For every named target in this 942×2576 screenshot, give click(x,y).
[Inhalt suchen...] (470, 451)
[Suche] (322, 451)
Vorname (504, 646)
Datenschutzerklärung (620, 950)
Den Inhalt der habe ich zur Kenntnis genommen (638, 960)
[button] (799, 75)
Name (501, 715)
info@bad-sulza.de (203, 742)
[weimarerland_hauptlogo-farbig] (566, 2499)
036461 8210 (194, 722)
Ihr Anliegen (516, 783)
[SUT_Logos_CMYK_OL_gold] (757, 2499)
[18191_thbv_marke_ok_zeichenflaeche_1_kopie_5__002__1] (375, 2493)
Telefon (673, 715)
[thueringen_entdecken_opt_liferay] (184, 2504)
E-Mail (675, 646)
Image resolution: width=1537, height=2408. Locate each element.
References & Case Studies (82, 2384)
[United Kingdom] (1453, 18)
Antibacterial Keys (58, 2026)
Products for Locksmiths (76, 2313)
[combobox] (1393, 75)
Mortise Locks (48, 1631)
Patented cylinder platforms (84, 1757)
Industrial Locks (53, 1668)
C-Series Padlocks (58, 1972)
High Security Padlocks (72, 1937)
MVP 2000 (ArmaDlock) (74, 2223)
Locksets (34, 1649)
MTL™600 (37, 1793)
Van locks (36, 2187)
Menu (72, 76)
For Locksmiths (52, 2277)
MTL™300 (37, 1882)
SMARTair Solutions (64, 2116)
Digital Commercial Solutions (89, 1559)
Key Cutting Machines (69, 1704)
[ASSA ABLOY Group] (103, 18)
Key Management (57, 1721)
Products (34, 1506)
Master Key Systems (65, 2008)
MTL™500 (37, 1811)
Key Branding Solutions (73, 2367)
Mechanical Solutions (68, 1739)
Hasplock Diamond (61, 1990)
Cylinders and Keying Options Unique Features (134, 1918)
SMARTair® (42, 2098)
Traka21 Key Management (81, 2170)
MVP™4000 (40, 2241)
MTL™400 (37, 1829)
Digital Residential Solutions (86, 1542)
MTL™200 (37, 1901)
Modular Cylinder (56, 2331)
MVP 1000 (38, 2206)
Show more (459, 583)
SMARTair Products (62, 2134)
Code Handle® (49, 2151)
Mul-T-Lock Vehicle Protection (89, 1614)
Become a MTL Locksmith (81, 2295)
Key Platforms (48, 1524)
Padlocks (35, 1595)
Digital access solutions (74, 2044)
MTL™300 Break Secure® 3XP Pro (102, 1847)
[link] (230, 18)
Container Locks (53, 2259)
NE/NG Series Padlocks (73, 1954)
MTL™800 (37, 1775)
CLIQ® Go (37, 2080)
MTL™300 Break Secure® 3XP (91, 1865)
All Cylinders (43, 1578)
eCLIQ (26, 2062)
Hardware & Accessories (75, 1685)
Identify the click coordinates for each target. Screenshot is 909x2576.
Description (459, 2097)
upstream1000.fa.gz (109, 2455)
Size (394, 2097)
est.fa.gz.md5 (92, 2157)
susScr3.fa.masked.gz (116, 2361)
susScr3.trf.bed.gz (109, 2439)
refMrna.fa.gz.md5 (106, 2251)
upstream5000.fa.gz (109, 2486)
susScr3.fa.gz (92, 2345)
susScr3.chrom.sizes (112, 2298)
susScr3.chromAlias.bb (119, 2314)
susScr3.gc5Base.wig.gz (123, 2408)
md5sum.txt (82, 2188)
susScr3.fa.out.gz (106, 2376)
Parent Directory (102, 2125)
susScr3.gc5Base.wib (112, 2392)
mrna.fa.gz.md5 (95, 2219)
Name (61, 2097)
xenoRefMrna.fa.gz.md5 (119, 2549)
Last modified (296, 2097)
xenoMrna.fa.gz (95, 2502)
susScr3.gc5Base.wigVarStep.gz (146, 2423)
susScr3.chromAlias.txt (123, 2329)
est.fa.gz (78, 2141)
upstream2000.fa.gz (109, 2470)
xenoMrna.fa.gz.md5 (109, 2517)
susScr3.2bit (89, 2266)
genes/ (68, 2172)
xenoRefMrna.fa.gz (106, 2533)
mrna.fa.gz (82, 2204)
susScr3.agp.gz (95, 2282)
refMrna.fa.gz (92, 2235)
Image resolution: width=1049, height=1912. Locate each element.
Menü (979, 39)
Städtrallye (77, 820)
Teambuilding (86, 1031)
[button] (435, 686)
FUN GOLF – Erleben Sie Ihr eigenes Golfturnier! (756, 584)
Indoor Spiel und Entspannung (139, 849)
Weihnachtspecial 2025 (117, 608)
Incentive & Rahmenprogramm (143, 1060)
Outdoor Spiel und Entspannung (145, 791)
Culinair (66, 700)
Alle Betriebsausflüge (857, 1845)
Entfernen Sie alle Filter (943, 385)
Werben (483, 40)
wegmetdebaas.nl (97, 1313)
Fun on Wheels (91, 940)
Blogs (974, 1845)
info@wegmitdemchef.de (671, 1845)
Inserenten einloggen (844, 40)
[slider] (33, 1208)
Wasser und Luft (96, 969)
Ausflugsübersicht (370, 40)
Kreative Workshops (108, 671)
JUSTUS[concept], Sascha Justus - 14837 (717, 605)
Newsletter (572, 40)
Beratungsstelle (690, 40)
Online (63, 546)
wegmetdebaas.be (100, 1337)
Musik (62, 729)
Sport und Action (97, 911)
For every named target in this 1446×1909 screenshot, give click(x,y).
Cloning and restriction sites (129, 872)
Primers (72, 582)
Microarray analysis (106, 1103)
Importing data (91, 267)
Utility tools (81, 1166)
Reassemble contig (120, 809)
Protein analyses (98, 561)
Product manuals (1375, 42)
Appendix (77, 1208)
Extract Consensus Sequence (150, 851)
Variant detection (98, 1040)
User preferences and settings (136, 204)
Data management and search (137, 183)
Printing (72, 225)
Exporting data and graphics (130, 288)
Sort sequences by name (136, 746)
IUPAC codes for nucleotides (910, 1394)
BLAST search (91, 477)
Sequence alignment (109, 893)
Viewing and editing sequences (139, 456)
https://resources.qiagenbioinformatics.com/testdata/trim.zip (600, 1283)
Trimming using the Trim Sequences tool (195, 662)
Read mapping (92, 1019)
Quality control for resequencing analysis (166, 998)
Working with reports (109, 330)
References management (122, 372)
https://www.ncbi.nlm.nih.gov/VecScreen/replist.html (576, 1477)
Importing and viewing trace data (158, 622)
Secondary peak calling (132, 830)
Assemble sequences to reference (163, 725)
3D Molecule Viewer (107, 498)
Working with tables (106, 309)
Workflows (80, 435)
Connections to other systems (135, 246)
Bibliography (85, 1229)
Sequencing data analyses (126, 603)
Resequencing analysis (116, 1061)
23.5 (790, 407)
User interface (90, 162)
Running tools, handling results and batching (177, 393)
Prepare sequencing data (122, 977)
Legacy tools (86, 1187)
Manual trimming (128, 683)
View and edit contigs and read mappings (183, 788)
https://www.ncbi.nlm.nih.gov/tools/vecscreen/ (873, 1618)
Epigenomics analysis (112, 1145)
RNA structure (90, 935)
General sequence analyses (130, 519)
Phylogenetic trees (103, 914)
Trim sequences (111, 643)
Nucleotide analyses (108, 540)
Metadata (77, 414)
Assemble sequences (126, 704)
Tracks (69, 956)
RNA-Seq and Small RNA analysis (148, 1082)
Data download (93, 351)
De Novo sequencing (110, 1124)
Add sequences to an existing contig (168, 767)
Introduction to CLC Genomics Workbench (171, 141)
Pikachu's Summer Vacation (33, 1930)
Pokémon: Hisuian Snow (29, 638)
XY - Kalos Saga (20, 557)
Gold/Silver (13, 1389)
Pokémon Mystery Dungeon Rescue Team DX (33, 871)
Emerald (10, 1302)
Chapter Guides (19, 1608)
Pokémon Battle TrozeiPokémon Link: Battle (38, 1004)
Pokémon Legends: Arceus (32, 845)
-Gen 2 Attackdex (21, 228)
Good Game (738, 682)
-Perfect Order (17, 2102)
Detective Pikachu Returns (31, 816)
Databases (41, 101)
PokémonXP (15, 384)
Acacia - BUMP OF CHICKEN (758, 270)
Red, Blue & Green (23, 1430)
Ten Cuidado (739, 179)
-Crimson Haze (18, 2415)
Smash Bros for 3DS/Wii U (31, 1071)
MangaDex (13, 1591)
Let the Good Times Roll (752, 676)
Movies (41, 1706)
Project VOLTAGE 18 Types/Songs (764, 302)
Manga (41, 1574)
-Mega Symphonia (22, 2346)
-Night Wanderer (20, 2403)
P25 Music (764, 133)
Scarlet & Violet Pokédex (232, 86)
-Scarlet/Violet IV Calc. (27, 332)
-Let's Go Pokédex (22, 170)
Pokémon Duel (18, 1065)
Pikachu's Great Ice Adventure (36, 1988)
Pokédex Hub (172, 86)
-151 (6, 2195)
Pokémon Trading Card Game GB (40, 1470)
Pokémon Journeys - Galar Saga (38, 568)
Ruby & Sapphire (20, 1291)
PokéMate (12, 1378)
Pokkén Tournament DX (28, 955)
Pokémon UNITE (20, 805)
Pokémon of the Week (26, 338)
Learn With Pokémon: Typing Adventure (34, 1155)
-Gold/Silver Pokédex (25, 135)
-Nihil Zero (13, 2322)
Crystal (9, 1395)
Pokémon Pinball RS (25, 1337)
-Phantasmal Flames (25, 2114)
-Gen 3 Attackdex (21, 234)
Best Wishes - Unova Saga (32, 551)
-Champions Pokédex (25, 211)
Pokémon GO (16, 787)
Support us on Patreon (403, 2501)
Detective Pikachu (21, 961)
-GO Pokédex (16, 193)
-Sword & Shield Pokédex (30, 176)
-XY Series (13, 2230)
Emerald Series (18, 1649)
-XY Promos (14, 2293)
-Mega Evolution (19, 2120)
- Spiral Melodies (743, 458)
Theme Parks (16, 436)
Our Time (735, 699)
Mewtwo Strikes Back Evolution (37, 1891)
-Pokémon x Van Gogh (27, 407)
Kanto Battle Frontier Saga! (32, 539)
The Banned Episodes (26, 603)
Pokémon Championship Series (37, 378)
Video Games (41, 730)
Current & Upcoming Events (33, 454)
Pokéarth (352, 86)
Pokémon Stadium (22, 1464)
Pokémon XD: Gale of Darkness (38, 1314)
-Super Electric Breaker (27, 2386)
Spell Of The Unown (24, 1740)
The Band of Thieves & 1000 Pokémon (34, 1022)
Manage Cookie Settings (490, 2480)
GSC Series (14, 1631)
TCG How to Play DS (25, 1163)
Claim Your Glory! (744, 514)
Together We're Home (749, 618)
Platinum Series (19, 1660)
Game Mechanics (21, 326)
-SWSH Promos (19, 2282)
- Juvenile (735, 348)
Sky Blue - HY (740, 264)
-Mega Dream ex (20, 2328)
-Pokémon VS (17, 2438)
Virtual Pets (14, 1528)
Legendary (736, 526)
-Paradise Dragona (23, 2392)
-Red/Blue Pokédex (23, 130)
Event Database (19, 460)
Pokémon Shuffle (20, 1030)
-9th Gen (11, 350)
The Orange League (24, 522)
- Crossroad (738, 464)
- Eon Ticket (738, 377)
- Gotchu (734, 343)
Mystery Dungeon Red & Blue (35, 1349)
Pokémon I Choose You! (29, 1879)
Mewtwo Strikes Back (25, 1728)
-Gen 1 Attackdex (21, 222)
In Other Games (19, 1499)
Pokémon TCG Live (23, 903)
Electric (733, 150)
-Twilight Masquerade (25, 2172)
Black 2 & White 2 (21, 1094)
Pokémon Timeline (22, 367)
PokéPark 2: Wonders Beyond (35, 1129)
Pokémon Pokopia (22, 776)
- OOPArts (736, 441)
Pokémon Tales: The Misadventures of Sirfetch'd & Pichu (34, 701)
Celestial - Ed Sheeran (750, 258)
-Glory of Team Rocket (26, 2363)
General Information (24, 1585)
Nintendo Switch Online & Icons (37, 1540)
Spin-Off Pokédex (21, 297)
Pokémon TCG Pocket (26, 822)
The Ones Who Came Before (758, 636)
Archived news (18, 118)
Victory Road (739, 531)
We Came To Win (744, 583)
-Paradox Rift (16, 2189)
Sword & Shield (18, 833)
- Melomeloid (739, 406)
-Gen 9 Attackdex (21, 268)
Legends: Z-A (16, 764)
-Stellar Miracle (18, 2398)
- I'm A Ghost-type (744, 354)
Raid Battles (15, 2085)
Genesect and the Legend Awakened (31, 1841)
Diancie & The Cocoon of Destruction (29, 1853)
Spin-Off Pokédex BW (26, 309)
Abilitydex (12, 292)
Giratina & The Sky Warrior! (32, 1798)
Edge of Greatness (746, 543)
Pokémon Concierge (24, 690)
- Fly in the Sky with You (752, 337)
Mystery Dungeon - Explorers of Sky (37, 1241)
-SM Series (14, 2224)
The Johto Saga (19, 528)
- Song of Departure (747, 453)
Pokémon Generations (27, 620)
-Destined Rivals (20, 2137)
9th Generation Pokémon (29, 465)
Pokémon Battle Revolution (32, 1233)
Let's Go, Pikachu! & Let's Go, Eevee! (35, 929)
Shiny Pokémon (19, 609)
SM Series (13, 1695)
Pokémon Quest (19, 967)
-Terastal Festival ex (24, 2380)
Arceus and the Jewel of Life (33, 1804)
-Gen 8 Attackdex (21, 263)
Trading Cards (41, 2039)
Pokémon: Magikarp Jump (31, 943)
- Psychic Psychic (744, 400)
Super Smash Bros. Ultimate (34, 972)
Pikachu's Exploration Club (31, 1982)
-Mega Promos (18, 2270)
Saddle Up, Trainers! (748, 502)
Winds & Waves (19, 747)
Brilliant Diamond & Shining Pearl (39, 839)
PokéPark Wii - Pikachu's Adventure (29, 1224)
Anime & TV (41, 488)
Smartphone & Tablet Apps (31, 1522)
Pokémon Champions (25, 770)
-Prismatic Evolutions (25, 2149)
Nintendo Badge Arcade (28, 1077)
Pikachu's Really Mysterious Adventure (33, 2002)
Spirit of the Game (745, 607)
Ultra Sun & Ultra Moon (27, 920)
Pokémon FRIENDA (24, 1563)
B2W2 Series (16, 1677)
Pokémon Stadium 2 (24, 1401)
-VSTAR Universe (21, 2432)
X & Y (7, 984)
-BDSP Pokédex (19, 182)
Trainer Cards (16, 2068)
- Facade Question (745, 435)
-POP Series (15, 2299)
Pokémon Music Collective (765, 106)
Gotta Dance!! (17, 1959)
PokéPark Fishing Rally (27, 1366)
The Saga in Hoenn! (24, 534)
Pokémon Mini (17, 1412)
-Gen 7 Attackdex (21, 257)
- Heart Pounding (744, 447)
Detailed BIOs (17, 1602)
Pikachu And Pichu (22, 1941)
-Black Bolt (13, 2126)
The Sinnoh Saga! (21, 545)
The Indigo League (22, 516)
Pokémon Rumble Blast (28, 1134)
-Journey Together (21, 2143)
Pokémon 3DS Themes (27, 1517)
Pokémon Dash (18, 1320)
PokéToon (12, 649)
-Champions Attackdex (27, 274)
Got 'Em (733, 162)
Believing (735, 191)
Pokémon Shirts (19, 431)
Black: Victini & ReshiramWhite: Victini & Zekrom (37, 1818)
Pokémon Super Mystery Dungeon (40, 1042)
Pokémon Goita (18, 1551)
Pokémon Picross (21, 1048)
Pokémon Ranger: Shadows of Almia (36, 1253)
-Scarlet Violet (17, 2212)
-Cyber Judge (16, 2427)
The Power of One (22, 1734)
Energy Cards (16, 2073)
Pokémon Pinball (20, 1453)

....................

### Problem details
Looking at the data above, write out exactly the lines that start at the one containing "Ihr Anliegen (516, 783)" and end at the one containing "Products for Locksmiths (76, 2313)"; include both and nothing beyond.

### Response to this exercise
Ihr Anliegen (516, 783)
[SUT_Logos_CMYK_OL_gold] (757, 2499)
[18191_thbv_marke_ok_zeichenflaeche_1_kopie_5__002__1] (375, 2493)
Telefon (673, 715)
[thueringen_entdecken_opt_liferay] (184, 2504)
E-Mail (675, 646)
Image resolution: width=1537, height=2408. Locate each element.
References & Case Studies (82, 2384)
[United Kingdom] (1453, 18)
Antibacterial Keys (58, 2026)
Products for Locksmiths (76, 2313)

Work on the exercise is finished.